Saved entries:
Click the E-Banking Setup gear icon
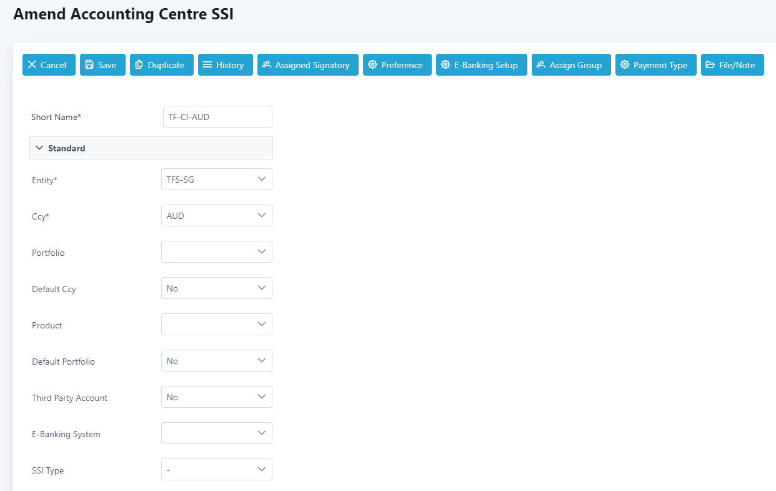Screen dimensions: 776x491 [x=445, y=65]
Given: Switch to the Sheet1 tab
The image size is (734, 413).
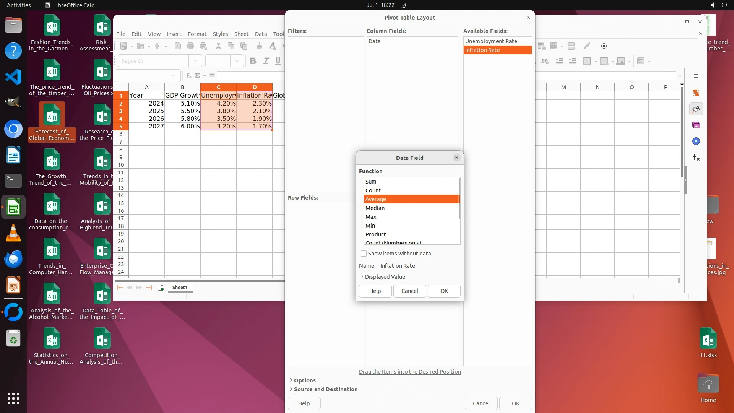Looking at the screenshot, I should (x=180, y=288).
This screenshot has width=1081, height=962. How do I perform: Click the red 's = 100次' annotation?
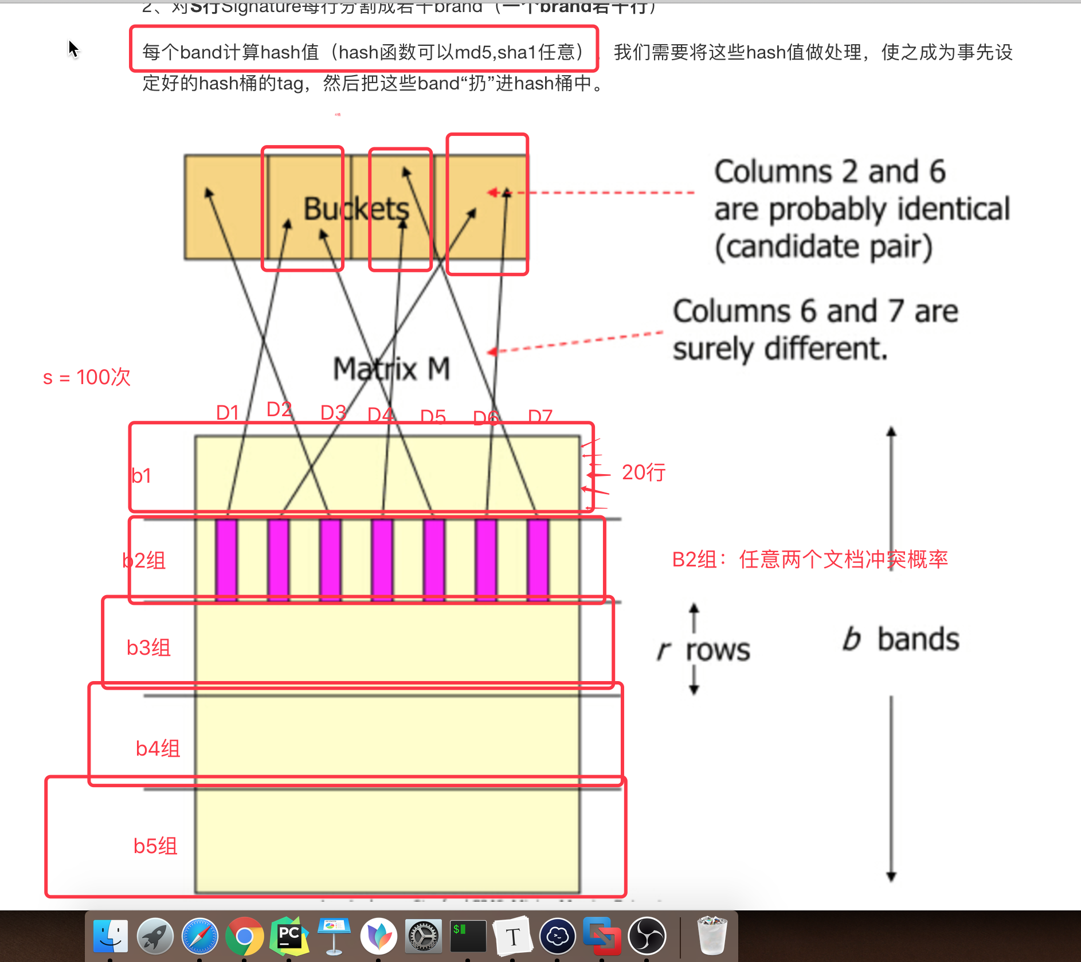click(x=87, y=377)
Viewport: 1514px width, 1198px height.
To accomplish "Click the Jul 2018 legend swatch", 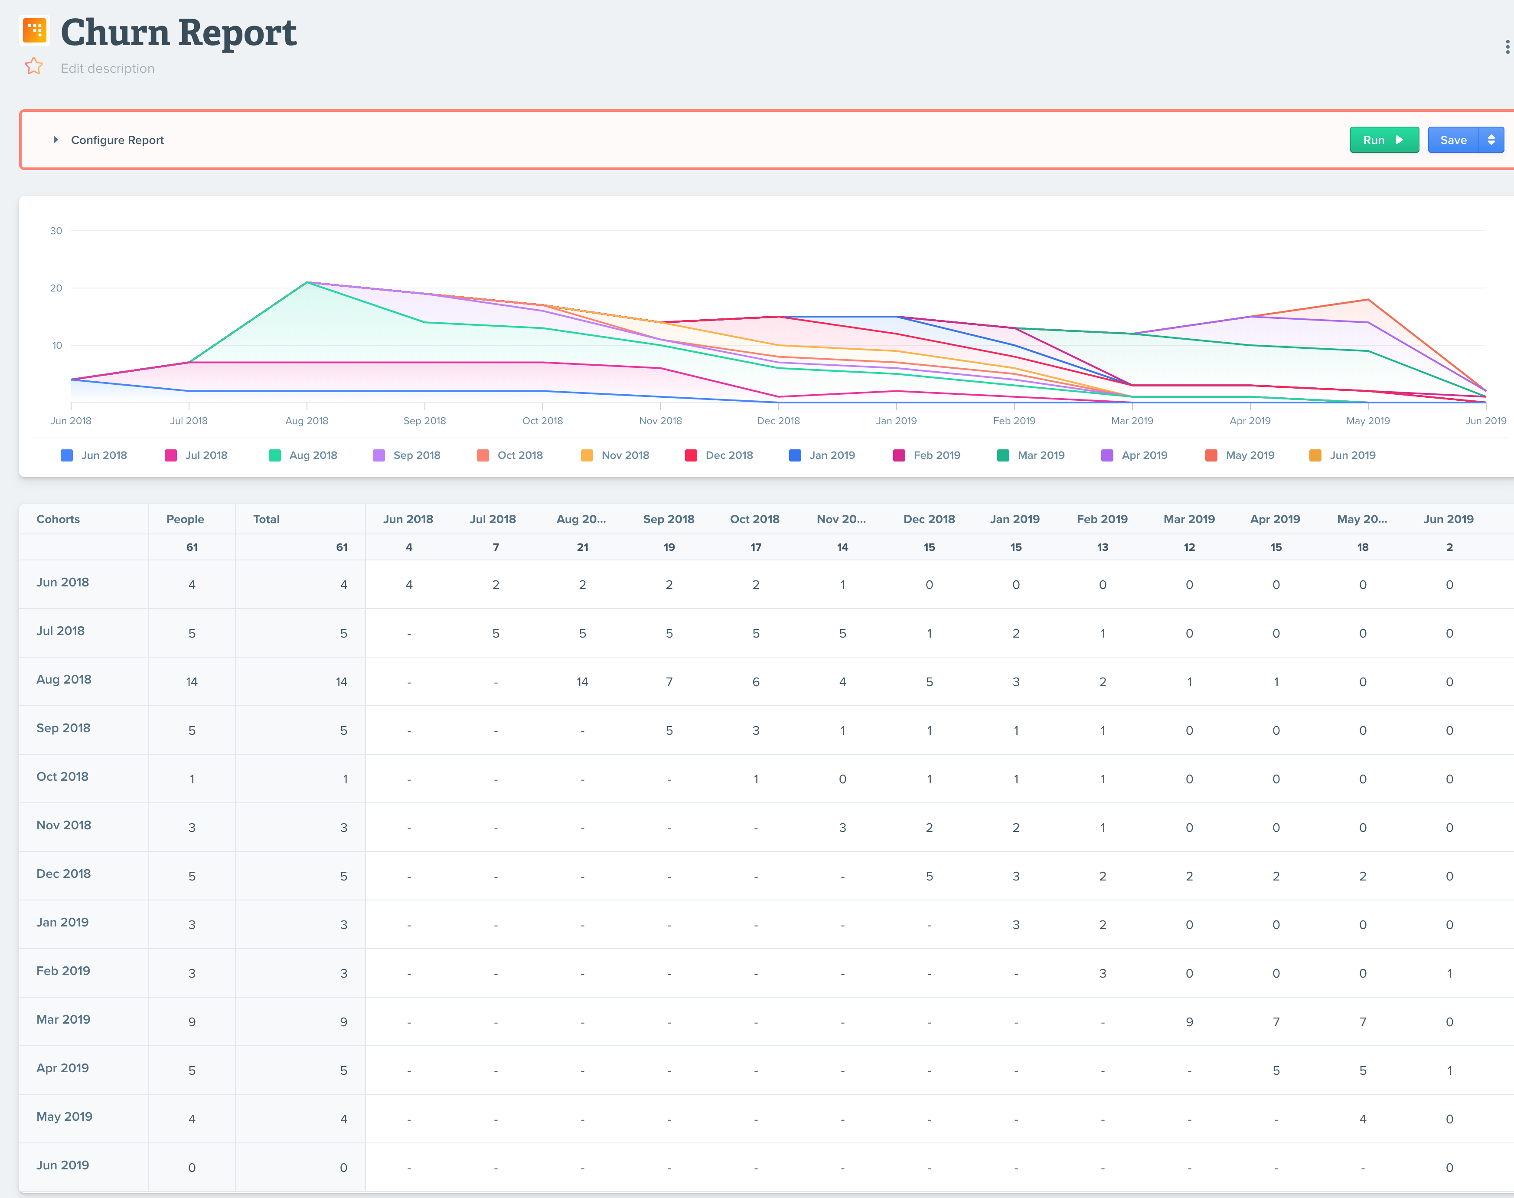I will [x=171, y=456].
==
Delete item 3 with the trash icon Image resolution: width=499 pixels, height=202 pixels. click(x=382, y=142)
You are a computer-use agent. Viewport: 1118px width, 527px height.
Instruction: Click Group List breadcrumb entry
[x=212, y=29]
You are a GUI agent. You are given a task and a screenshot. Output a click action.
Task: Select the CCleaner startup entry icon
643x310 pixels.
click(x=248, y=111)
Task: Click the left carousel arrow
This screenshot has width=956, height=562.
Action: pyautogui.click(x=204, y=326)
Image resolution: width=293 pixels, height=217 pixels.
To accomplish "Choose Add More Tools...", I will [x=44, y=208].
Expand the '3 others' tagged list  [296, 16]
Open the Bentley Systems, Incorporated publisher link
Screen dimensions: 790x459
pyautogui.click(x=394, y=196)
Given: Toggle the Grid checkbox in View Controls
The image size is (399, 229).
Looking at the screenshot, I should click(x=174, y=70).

#### [WORK TO BE COMPLETED]
Return the lines above word for word, beginning with the line that contains "Given: Toggle the" and continuing through the line that contains "Looking at the screenshot, I should click(x=174, y=70).".

#### [COMPLETE OUTPUT]
Given: Toggle the Grid checkbox in View Controls
The image size is (399, 229).
Looking at the screenshot, I should click(x=174, y=70).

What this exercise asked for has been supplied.